## [Directions for this task]
Some lines in the entries contain the word "cell". Copy all of them.

## [Listed records]
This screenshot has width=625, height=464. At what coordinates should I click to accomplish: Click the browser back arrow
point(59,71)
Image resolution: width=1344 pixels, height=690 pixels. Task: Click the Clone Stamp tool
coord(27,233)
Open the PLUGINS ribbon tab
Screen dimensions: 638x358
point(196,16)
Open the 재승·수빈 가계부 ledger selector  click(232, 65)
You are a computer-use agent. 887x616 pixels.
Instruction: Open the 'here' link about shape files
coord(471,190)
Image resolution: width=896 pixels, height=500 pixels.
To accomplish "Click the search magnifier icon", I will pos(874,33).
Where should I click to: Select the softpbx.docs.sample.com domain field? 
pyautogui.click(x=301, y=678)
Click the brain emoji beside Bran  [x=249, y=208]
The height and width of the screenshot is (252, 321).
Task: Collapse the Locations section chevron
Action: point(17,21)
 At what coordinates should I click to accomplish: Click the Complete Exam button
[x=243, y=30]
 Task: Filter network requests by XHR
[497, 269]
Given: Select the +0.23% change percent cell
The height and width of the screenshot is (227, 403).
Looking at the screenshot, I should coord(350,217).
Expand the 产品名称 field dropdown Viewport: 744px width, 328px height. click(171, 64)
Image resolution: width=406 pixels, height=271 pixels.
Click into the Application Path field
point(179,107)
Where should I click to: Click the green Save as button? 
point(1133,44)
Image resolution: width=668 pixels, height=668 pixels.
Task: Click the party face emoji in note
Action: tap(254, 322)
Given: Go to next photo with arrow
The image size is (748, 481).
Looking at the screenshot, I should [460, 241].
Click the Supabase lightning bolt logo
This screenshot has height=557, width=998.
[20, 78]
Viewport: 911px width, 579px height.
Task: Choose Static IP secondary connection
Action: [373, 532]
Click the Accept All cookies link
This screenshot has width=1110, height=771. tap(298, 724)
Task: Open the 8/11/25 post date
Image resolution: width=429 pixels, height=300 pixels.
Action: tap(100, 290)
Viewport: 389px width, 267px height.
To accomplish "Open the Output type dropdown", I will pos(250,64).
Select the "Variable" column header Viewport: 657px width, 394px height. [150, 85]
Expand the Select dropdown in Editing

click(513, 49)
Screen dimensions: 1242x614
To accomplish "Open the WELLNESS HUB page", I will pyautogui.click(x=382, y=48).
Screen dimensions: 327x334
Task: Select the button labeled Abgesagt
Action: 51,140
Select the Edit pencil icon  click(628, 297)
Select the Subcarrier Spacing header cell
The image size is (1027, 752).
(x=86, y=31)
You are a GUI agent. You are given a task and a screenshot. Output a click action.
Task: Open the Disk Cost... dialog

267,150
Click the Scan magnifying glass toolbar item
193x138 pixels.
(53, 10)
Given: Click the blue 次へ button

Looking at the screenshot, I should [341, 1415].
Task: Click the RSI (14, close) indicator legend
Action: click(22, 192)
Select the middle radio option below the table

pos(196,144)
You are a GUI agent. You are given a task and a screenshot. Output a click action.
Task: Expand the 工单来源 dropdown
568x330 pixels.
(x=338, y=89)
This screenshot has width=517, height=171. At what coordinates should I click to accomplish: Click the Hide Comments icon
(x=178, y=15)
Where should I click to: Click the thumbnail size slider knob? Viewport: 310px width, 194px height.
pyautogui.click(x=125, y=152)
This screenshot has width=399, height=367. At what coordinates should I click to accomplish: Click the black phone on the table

## [Exercise result]
Given: Select the +0.23% change percent cell
Select the Subcarrier Spacing header cell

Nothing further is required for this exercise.